Texto a ler:
##############################

As normas sobre o problema do conflito de leis propõem-se a resolver a questão de qual a lei que os tribunais locais devem aplicar para solucionar um determinado caso. A sua actuação resulta da delimitação da esfera de competência dos diversos sistemas de direito privado.

Também pode ocorrer um conflito de jurisdição positiva (ou seja, vários tribunais se dizem competentes para conhecer de uma lide). Nessas situações pode acontecer que as partes escolham a ordem jurídica que será competente para julgar um eventual conflito emergente daquela relação («forum shopping»). Quando houver várias jurisdições competentes para julgar o litígio, as partes vão averiguar quais as regras de conflitos de cada uma delas e, depois, vão escolher o tribunal em que vão colocar a questão, e escolherão a jurisdição que melhor acautele seus direitos.

As pessoas «manipulam» a competência internacional para fazer funcionar a regra de conflitos que chama a aplicar as regras materiais que lhes sejam mais favoráveis. Daí que, para evitar que pessoa possa promover a competência internacional de um Estado que nada tenha a ver com aquele litígio, também aqui se exige que o litígio se encontre ligado àquele Estado por uma qualquer conexão relevante. Assim, não se pode colocar uma questão de DIP em qualquer tribunal.


Tanto o DIP como a Competência Internacional têm regras de conexão

1.13.6.1. Regras de conexão da competência internacional

1. O foro do domicílio do réu (artigo 65º, alínea a) do CPC): é uma regra de conexão quase universal nos países de tradição romanística.

Mas há outros elementos de conexão

2. Princípio do coincidência entre a competência interna e internacional (artigo 65º, alínea b) do CPC).

3. Princípio da causalidade (artigo 65º, alínea c) do CPC): faz coincidir a sede do processo com a sede do litígio.

FERRER CORREIA critica esta norma. Segundo ele, pode ser que esta conexão seja meramente ocasional, que não deveria retirar a possibilidade de o nosso país ter competência internacional, assim sendo, sugere uma ressalva a este preceito legal: «a menos que esta conexão da situação controvertida com a ordem jurídica nacional não seja suficiente num critério de razoabilidade».

##############################

Dados guardados:
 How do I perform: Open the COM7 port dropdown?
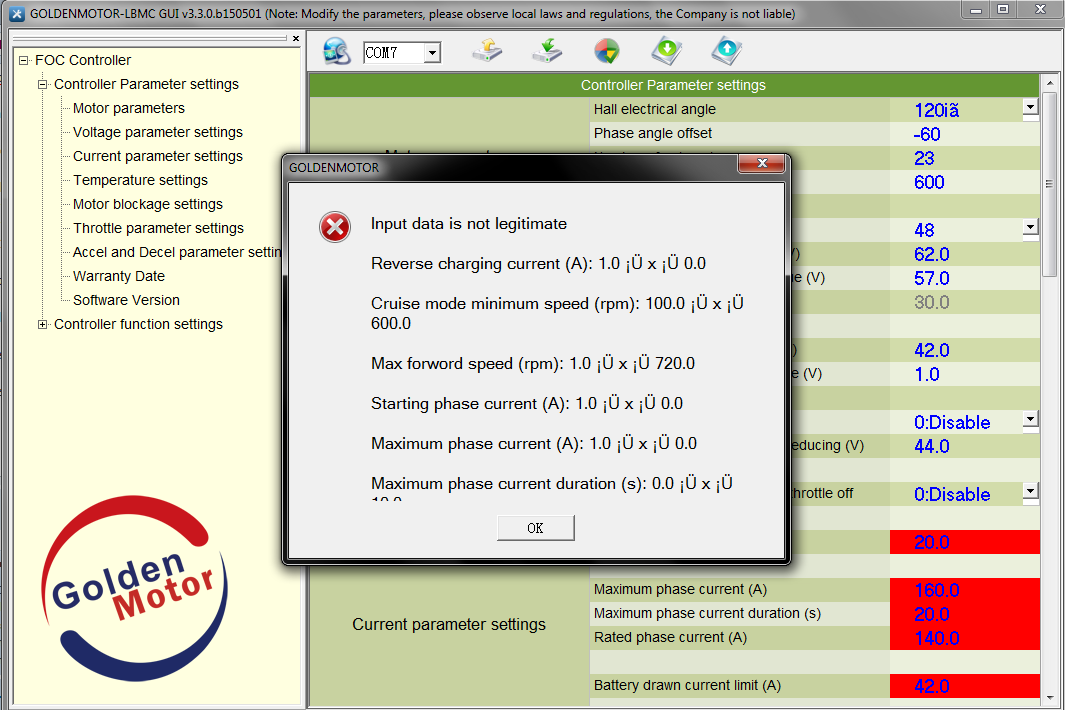pyautogui.click(x=432, y=53)
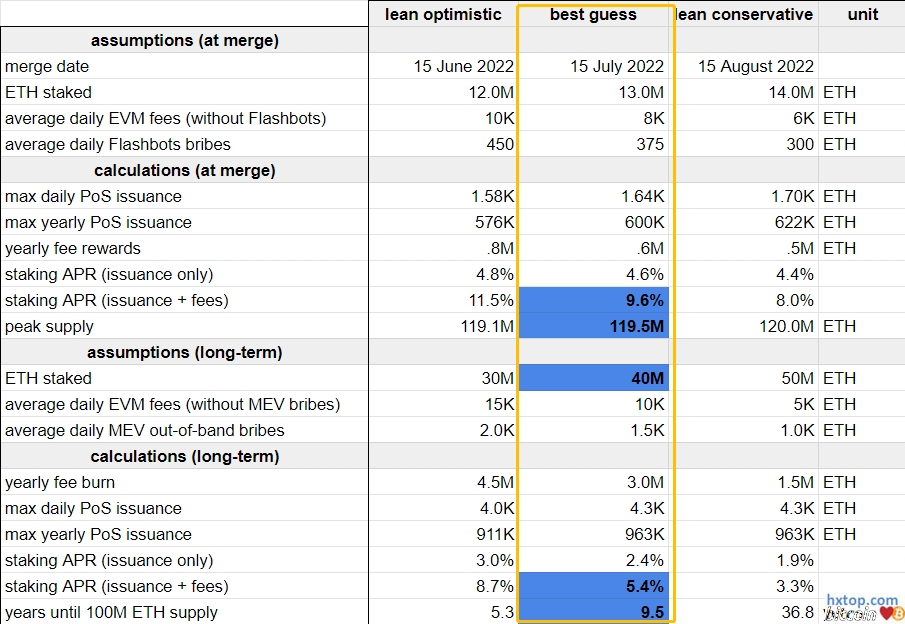Click the 'years until 100M ETH supply' label
The width and height of the screenshot is (905, 624).
coord(111,612)
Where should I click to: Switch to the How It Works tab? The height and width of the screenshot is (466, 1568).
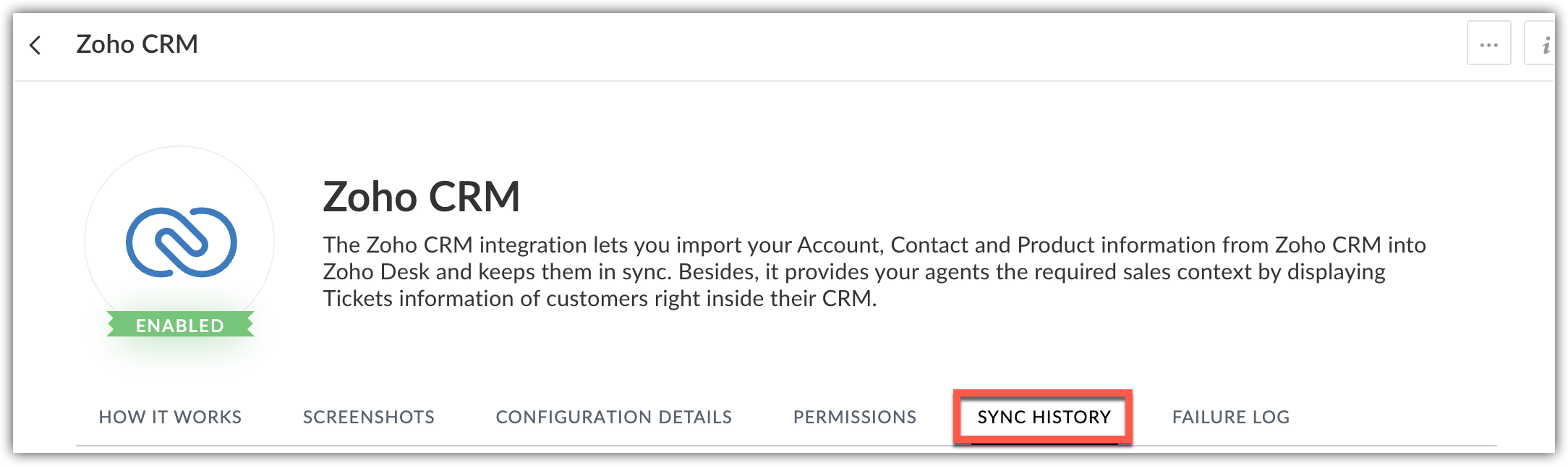(x=170, y=418)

##############################

O que se pede:
No texto a ler, qual é a regra de conexão da competência internacional descrita como quase universal nos países de tradição romanística?

Resposta escrita:
O foro do domicílio do réu (artigo 65º, alínea a) do CPC).